Peygamberin ‘Rabbime misafir olurum’ demesi ortalığa yayıldı. ‘O beni doyurur, su verir’ sözü, manevi yemekten kinaye oldu.
Bunu hiç yorumlamadan kabul et ki boğazına bal ve süt gibi lezzetli gelsin. Çünkü yorum,
İhsan edilen şeyi geri vermektir. Çünkü yorumcu, gerçeği hata görür. Halbuki bu hata görmesi, aklının zayıflığındandır. Bütün akıl içtir. Parça akıl ise deri.
Kendini yorumla!, sözleri değil.
Dilsizler haberini kulaksız dinleyesi,
Dilsiz kulaksız sözü, can gerek anlayası.
Dinlemeden anladık, anlamadan eyledik,
Gerçek erin bu yolda yokluktur sermayesi.
(Yunus Emre)
O olmadıkça, o şeyi tamamıyla bilemezsin. Allah hışmı, bence rahmettir.
Lacan, gerçeği anlamanın mümkün olamayacağını iddia eder. Konuşan veya yazan ile dinleyen ve okuyan, aynı terime aynı anlamı yüklemezler.
Herkes bana kendi zannınca dost olur’ diyerek, öznelliğe vurguda bulunmaktadır. Her insanın kendi öncellikleri bulunduğunu anlatır. Ancak her ne kadar bedenin ışığı göz olsa da, ona göre gören, can gözüdür.

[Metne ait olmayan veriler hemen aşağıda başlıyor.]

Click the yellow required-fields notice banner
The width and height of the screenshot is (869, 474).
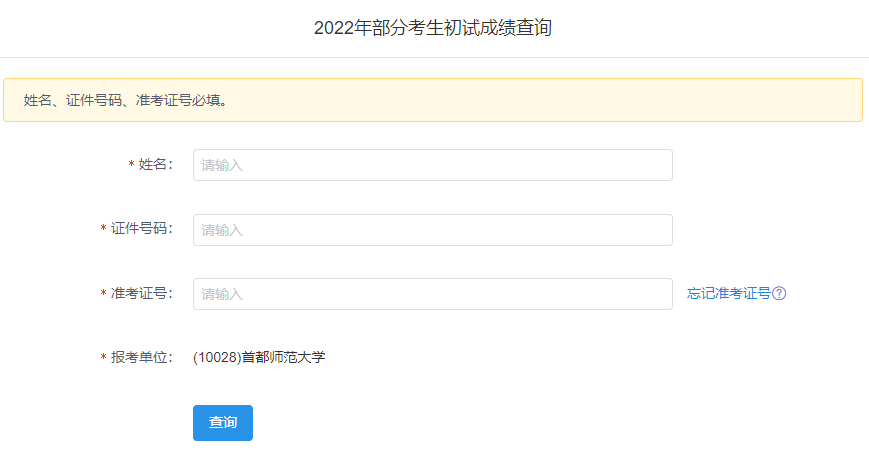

Lacan’a göre gerçek anlama, ‘yanlış anlama’dır. Çünkü Lacan’a göre, adlandırılabilen şeylerin ötesinde yatan, adlandırılamayan dünya asıl gerçeğin alemidir.

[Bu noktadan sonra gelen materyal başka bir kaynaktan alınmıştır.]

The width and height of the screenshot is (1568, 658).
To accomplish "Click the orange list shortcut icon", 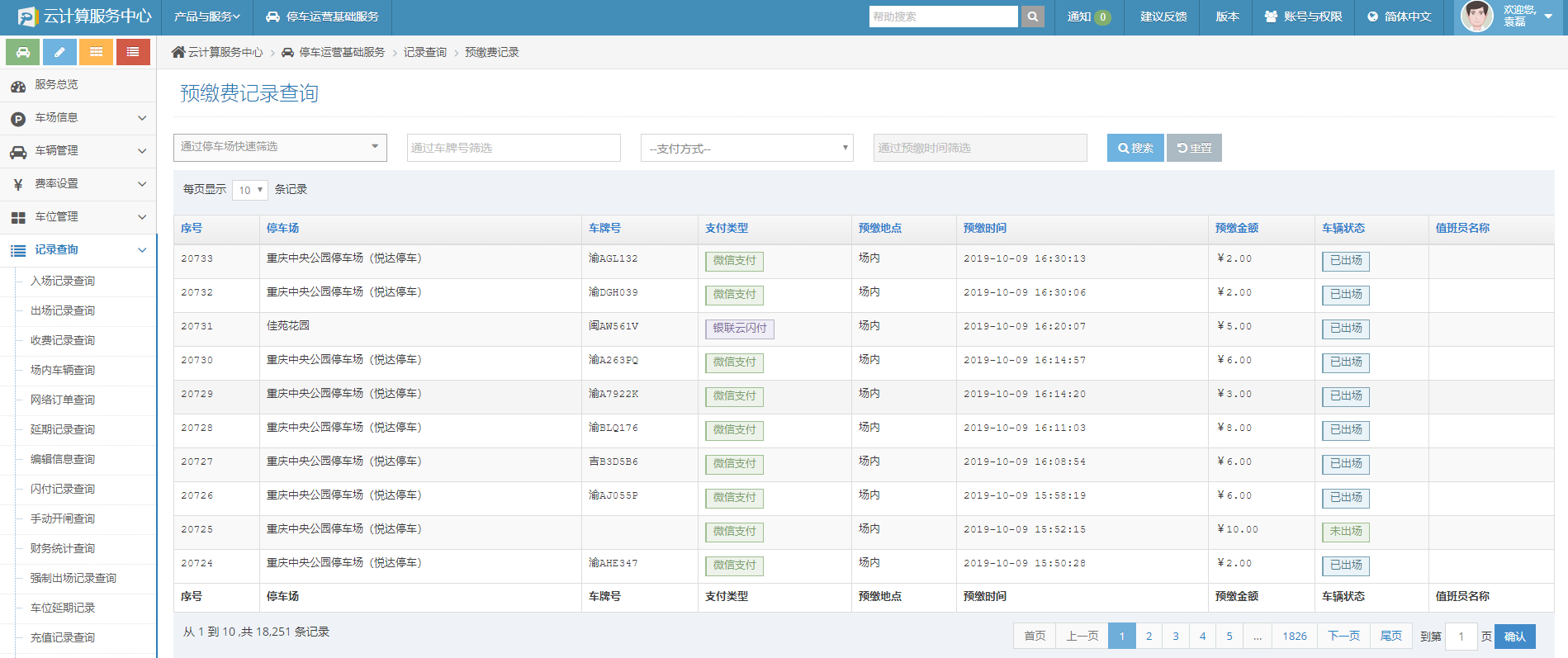I will [x=97, y=52].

Levi-Strauss’a göre anlamak, herhangi bir türden veriyi başka bir dile tercüme edebilme becerisidir. Kurallar olmadan tercüme yapılamaz. Anlamdan bahsetmek, kurallardan bahsetmektir. Düzen olmaksızın kavramak imkansızdır. Wittgenstein da dille kuralın anlamdaş olduğunu savunur. Zihnin anlam verebilmesi için kaostan düzene geçebilmesi veya zihnindeki kaosa belli bir düzen verebilmesi gerekmektedir.
Suretten kurtulmadıkça, gerçeği göremezsin. Gönül aynası saf ve pak bir hale gelince, suyun, toprağın dışında suretler görürsün. Uyanınca anlarsın ancak.
Aykırılık, ihtilaf, görüş ayrılıklarındandır. Kendile değil, ışığa bakmalıdır.
Hintliler karanlık bir ahıra bir fil getirip halkı topladılar. Halk file ellerini sürdü. Birisi hortumu elledi; ‘fil bir oluğa benziyor’ dedi. Başka biri kulağını elledi; ‘fil bir yelpaze gibi’ dedi. Bir başkası ayağını elledi; ‘fil bir direğe benziyor’ dedi. Bir başkası sırtını elledi; ‘‘fil bir taht gibi’’ dedi.